Nitrogen targets achievable by targeted buying out of 5,000 farmers: report
The Cabinet can achieve its nitrogen goals with half the money set aside to tackle the crisis. By buying out 5,000 farmers that emit the most nitrogen and are located close to vulnerable nature areas for 13 billion euros, the Cabinet can solve this crisis in one fell swoop, NRC reports based on internal documents from the Ministry of Finance.
Finance officials and colleagues from the Ministry of Agriculture calculated how to buy up farms to solve the nitrogen crisis most efficiently. They looked at livestock farms that emit the most nitrogen and whose animals cost the least money first.
According to the calculations, the Netherlands can achieve its nitrogen goal - that 74 percent of vulnerable Dutch nature can’t deteriorate due to nitrogen emissions by 2030 - by buying the 10 percent largest emitters from agriculture, around 5,000 farms. Then the other agricultural companies don’t have to make any adjustments.
If this plan envisaged by the Ministry of Finance becomes a reality, the poultry sector would be hit the hardest, losing half of its companies to government buyouts. A quarter of pig farms would be bought up. Few dairy farms are affected because buying them is relatively expensive because they own a great deal of land.

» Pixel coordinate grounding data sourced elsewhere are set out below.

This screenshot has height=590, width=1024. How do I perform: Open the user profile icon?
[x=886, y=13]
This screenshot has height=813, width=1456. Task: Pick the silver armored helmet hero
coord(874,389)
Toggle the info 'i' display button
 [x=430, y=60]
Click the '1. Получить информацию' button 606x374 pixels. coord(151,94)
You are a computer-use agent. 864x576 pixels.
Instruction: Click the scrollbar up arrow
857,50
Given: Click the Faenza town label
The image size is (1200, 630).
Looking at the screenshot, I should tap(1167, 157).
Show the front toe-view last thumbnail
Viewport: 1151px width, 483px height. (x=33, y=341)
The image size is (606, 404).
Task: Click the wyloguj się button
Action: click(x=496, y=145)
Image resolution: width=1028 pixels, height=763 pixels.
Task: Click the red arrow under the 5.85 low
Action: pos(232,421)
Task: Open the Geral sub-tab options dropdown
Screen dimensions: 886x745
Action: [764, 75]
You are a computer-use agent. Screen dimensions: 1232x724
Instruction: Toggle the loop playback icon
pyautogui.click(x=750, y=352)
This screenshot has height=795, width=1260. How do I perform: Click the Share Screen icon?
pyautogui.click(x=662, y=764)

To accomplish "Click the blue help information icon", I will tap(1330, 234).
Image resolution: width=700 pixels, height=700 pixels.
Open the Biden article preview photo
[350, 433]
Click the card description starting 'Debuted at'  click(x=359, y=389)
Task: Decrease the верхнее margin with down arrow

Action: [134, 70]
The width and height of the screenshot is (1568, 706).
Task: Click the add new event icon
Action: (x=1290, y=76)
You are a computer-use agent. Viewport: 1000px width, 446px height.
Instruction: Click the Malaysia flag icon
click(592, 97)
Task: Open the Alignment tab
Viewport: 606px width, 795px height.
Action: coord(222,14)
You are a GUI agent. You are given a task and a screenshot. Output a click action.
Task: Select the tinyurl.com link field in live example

According to the Ministry’s calculations, buying out companies close to vulnerable nature reserves in Gelderland would very effectively reduce nitrogen emissions. But that means that “agriculture is completely bought out in large parts of the Gelderse Vallei.” There would also be very little room for farming in Oost-Brabant.
If the government chooses to spread the restructuring pain across the entire agriculture sector, it will have to buy 27 other farms for each of the 5,000 biggest emitters not bought out. That means that each of the 10 percent largest emitters emits 27 times more nitrogen than an average agricultural company.
Whether such buyouts will ever happen remains to be seen. Forced buyouts are an extremely sensitive topic in the Netherlands, with only the hint of the matter known to spark outrage and protests among farmers.
According to NRC, other attempts to voluntarily buy out farmers only proved how difficult it is. A buy-out scheme for pig farmers had 430 farmers sign up, but only 278 eventually stopped farming. And the nitrogen reduction was two-thirds lower than expected. Only a handful of farmers showed interest in a government scheme to buy out farmers who emit a lot of nitrogen near nature reserves, launched in November 2020. And not a single farmer has stopped their business in the nitrogen hotspots Noord-Brabant and Gelderland.
A spokesperson for the Ministry of Finance confirmed to NRC that its officials are working on these figures. He stressed that it is still a work in progress, and the final version will be published around the summer.